The Post (2017)

*. I want to start out by saying that while I’m not a big fan of Steven Spielberg, Meryl Streep, or Tom Hanks I still went into this one with an open mind. They’re all talented, it’s just that I don’t like their work very much.
*. Unfortunately, The Post started off boring me and ended up being a movie I despised.
*. At the end of the movie Katharine Graham (Streep) says to Ben Bradlee (Hanks) “You know what my husband said about the news? He called it the first rough draft of history.” First, I don’t think Philip L. Graham was the first to come up with that line. Second, while a newspaper may offer a first draft of history, a movie about a story now nearly fifty years old that misrepresents history this badly has no such excuse.
*. By misrepresents I mean the way the publication of the Pentagon Papers by the New York Times (for which they won a Pulitzer) is made over into a story broken by the Washington Post, “a little local paper” (that’s what they call it) with a heroic female owner who, through this experience, is empowered. Not only is the Times nudged aside, but it’s done in a way that makes the film into a fawning love letter to Graham and Bradlee. As you would expect, given that it’s based on their memoirs.
*. For example, notice how, at the end, the press flock around the publisher and editor of the Times on the courthouse steps and ignore Graham and Bradlee? Nothing is said, but the message is clearly that she is being ignored just because she is a woman. Not because it was the Times that had been sued first, making it really their case.

*. The rest of the movie is even more heavy-handed.
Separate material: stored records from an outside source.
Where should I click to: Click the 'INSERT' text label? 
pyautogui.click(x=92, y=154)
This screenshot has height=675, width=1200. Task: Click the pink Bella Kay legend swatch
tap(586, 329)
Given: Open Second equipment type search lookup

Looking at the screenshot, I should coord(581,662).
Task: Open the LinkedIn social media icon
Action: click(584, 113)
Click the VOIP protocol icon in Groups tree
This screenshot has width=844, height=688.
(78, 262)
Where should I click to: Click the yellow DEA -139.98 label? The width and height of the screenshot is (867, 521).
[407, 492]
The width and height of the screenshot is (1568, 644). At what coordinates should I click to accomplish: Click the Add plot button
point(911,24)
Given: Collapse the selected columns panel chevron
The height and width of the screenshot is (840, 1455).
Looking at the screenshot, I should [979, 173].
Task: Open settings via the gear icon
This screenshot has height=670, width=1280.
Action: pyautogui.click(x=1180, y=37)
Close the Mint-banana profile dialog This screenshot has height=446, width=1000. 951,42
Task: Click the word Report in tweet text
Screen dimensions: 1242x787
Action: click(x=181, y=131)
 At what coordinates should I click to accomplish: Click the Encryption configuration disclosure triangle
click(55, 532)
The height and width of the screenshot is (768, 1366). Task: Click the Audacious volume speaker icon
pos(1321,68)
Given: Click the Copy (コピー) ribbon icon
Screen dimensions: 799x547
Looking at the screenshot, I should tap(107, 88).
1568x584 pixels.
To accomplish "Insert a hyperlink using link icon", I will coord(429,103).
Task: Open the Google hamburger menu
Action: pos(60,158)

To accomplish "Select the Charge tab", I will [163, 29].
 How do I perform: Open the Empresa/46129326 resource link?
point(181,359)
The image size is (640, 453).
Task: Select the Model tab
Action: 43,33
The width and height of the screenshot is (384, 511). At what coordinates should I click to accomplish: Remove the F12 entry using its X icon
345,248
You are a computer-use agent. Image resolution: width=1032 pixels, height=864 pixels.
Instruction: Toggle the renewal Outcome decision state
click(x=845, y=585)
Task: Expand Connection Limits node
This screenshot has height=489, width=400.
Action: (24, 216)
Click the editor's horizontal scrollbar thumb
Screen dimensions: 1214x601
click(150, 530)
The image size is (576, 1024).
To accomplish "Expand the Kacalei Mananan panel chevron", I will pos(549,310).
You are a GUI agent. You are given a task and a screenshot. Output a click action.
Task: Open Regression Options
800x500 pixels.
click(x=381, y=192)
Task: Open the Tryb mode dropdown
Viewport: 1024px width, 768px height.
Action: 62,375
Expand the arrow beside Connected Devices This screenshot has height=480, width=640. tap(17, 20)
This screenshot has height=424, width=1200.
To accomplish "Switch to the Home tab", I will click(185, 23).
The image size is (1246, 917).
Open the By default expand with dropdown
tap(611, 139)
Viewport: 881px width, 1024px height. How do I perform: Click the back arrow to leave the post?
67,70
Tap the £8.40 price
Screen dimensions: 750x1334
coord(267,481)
The script just pounds away with crude expository dialogue and preaching. It’s like there’s a flashing red light that comes on to tell us when to cheer. “If the government wins and we’re convicted, the Washington Post as we know it will cease to exist,” Bradlee is warned. To which he heroically replies: “Well, if we live in a world where the government could tell us what we can and cannot print, then the Washington Post as we know it has already ceased to exist.” Yay! Or when Graham passes through her agony in the garden party and tells her various executives that the Post is “my paper now!” Another yay!
*. The whole movie is this clumsy. When Graham goes to court a helpful young woman, presumably a student or clerk, helps her avoid the crowds outside the courtroom and then tells Graham that she works for the government. But then why is she being so kind? Because she really believes in what the Post is doing! Plus, she looks up to Graham as a role model, fighting the old boys’ club. You have to groan as you listen to this, but it actually gets worse as the clerk is humiliated by her (male) boss when she gets into the court. Come on.
*. We get it already. We can’t not get it. Anthony Lane: “If anything, we get the point too much.” Even the big line from the Supreme Court’s decision is read out loud by one of the Post reporters to a silent newsroom, like Sally Field holding up her unionize sign at the cotton mill. Freedom of the press! Yay!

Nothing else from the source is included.